I am an M.S. student in Computer Science (AI specialization) at UC San Diego. My work spans computer vision, multimodal learning, and learning-based systems for robotics and media.
Most recently, I was a Deep Learning Researcher at Rephrase.ai, where I worked on single-image talking-head video generation from audio and built a prosody-correction model that aligns word-level prosody with sentence-level speech. Earlier, I was an engineer at Udaan (≈10 months), developing perception and planning components for warehouse robotics. I began my career as a full-stack developer at SAP Labs India.
I received my B.Tech. in Information Technology from IIIT Allahabad, where I worked with Dr. Rahul Kala on improving V-SLAM localization using deep learning.
I work on computer vision, machine learning, and reinforcement learning, with an emphasis on multimodal reasoning, 3D and generative media, and physical intuition in learned models. I am motivated by applications in robotics, healthcare, and assistive technology where robust perception and interaction matter.
Industrial Projects
Single-shot talking-head video generation
[Code (private)]
An internal pipeline for synthesizing talking-head video from one portrait image and a speech track. Audio drives an expression network that predicts per-frame 3D morphable model (3DMM) coefficients; those coefficients and the source image feed a neural face renderer. Frames are composed into a temporally coherent clip aligned to the input audio. Hover over the thumbnail to preview a sample result.
Goal: transfer the prosody of a full spoken sentence onto an isolated target word while preserving lexical content. Inputs are (i) a short word clip from a resynthesized or TTS voice and (ii) a reference sentence from the target speaker.
A two-stage model first maps the word’s mel spectrogram with a CNN so that prosody matches the sentence while content stays fixed; a Wasserstein GAN then refines the mel before vocoding to waveform. The result is seamless audio with corrected stress and timing relative to the reference.
Autonomous forklift prototype for navigation and pick/place in a warehouse. Front-mounted stereo cameras and additional sensors support localization; strategically placed AprilTags provide robust pose cues and define control points for Bézier-curve trajectories. Hover over the thumbnail to see a simulation of a planned path.
Research Projects
Multimodal Personality Recognition using Cross-Attention Transformer and Behaviour Encoding
Tanay Agrawal, Dhruv Agarwal, Michal Balazia, Neelabh Sinha, Francois Bremond
International Conference on Computer Vision Theory and Applications (VISAPP), 2022
arXiv
Personality recognition from audio, visual, and behavioral cues using cross-attention Transformers and hand-crafted behavior encodings.
From Multimodal to Unimodal Attention in Transformers using Knowledge
Distillation
Dhruv Agarwal, Tanay Agrawal, Laura M Ferrari, Francois Bremond
Advanced Video and Signal-based Surveillance (AVSS), 2021
arXiv
·
Slides
Distills a multimodal Transformer into a unimodal student via attention-level supervision, reducing modality dependence at inference.

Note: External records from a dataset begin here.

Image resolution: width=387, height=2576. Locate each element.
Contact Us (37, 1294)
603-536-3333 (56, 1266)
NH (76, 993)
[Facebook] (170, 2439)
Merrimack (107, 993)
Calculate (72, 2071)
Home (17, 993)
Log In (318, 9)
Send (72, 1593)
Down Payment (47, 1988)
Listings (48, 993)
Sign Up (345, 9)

Solving Physics Puzzles by Reasoning about Paths
Augustin Harter, Andrew Melnik, Gaurav Kumar, Dhruv Agarwal, Animesh Garg, Helge Ritter
NeurIPS workshop on Interpretable Inductive Biases and Physically Structured Learning, 2020
arXiv
·
Video
·
Code
Neural model for PHYRE-style physics puzzles: plan interventions by reasoning about object trajectories and stable paths to goals.
SLAM and Map Learning using Hybrid Semantic Graph Optimization
Ambuj Agrawal, Dhruv Agarwal, Mehul Arora, Ritik Mahajan, Shivansh Beohar, Lhilo Kenye, Rahul Kala (equal contribution)
Mediterranean Conference on Control and Automation, 2022 Paper
V-SLAM with richer semantics: corner-like features and detected objects support place recognition and correspondence, improving localization and loop closure on a mobile robot.
Similarity assessment and model migration for measurement processes
Dhruv Agarwal, Meike Huber, Robert Schmitt.
International Journal of Quality & Reliability Management (IJQRM), 2022 Paper
Framework for deciding when an existing uncertainty model can be migrated to a related measurement process—reducing repeated metrology modeling effort while guarding against invalid reuse (IJQRM).
First place, new-venture track, Soonami Venturethon (2023). AutoChart turns clinician–patient dialogue into structured chart notes so providers can focus on care rather than documentation.
Classic RL algorithms (DQN, A3C, PPO, and related baselines) applied to Atari-style and FPS environments (e.g., Doom, Space Invaders, Sonic the Hedgehog 2).